Bisogna che le Amministrazioni Comunali e l’AUSL Modena riconoscano , che le CRA , diffuse sull’intero territorio, sono un punto cruciale per un’assistenza non dappertutto efficiente a causa del sottodimensionamento del personale, neppure adeguato alla bassa complessità assistenziale.
Come giudicare la sussistenza di quel diffuso rapporto di un solo infermiere per 11/12 pazienti,tradotto ad un solo infermiere nel turno della notte per 60 ospiti in media, se non si possiede il dono della ubiquità? E’ una condizione non accettabile!
Con un rapporto di un infermiere ogni 60 pazienti si comprende come non sia servito e non serva a sufficienza lo spendersi professionale ed umano a fronte di una politica che ha pensato di poter lesinare sulla spesa per il personale infermieristico, essenziale per quel ”servizio alla salute della persona” che anche nella struttura territoriale, deve trovare le giuste risposte ai bisogni di cura con il rispetto essenziale della “dignità di persona”. E’ il momento della revisione, serve il risveglio delle coscienze e l’investimento nella tutela della salute, e la tutela e sicurezza del lavoro.

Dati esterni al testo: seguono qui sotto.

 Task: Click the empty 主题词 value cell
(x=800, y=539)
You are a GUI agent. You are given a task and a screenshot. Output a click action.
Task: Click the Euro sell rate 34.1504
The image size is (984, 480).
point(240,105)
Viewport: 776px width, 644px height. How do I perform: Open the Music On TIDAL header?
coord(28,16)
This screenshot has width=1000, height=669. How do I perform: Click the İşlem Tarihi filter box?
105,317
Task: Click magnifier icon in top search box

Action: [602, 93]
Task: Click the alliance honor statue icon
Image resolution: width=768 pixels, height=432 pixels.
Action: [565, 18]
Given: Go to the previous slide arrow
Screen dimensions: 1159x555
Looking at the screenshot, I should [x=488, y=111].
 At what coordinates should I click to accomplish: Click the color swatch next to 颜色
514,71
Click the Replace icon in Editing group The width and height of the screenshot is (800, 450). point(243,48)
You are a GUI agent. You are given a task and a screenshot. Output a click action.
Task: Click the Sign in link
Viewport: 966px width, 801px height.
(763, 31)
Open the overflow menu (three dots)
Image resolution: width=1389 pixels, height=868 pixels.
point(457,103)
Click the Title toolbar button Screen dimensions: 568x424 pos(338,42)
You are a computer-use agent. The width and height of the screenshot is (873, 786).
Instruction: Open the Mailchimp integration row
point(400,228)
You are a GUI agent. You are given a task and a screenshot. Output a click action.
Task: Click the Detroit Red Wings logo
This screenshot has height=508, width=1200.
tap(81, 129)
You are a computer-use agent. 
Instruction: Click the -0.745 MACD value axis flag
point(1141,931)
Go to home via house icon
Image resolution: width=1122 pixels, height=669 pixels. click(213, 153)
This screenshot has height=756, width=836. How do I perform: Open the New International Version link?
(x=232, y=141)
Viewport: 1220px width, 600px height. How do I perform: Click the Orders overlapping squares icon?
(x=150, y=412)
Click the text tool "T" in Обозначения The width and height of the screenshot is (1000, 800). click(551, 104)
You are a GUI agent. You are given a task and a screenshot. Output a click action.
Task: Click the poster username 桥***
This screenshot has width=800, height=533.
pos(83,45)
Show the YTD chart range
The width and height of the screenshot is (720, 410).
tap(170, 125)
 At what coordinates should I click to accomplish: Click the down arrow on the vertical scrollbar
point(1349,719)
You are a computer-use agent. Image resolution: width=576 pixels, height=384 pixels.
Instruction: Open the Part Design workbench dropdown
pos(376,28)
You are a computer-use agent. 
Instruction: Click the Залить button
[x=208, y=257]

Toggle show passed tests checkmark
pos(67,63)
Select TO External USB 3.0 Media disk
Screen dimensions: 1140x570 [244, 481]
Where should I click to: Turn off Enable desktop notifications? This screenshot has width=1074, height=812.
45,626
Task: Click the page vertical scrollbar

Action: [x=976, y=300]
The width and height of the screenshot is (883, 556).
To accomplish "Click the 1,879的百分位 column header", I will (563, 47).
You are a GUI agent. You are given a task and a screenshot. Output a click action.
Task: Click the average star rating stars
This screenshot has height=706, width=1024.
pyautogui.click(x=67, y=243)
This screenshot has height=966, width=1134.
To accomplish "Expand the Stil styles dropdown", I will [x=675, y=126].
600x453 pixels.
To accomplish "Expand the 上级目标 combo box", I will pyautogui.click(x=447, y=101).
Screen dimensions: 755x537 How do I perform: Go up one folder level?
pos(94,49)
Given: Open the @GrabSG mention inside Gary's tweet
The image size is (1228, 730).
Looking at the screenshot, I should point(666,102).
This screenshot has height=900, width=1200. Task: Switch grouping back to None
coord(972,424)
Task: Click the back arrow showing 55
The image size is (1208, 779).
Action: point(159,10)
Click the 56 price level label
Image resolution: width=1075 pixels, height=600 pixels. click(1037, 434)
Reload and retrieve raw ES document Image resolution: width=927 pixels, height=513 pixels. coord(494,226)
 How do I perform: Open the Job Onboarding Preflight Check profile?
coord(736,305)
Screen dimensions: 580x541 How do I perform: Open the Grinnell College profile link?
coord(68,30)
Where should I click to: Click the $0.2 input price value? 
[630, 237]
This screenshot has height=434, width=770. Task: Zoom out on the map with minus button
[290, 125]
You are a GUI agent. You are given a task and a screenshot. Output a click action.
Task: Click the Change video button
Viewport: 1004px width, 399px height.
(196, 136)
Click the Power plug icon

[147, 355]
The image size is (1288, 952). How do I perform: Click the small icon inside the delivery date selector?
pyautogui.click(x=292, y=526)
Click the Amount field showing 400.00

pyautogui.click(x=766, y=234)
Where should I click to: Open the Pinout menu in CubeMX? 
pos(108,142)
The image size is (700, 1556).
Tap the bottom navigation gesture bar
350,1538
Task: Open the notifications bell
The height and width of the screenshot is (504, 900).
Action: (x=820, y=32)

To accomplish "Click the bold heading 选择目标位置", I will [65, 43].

Inoltre, è prioritario avviare il progetto di screening su tutto il personale, oltre ad intervenire sulle dimissioni protette, per le quali serve una strategia sull’organizzazione degli spazi, sulla la formazione, ed un coordinamento strutturato.
Chiediamo che i Direttori di Distretto, garanti nel rapporto con i gestori effettuino controlli effettivi delle CRA per garantire condotte efficaci ed omogenee a tutela di ospiti e operatori. Suggeriamo di individuare un referente (possibilmente esterno alla struttura) per la prevenzione e controllo delle Infezioni Correlate all’Assistenza (ICA), adeguatamente formato e che possa fare da riferimento e relazionare sistematicamente ad un comitato multidisciplinare di supporto nell’ambito della struttura o a livello aziendale USL, in stretto contatto con le autorità sanitarie locali.

«Chiediamo dunque le giuste condizioni ed il giusto riconoscimento anche per chi rappresenta l’altro esercito silenzioso, di cui meno si parla, ma che si sta facendo carico di combattere quotidianamente il Covid-19, per assistere le persone più fragili e maggiormente esposte al rischio di contagio». Infine, Direttori di Distretto e la Direzione Socio Sanitaria ripensino alla gestione infermieristica nelle CRA rivalutando il rapporto di personale, e la gestione con personale assunto dall’AUSL in modo da garantire qualità dell’assistenza secondo i principi della sanità pubblica.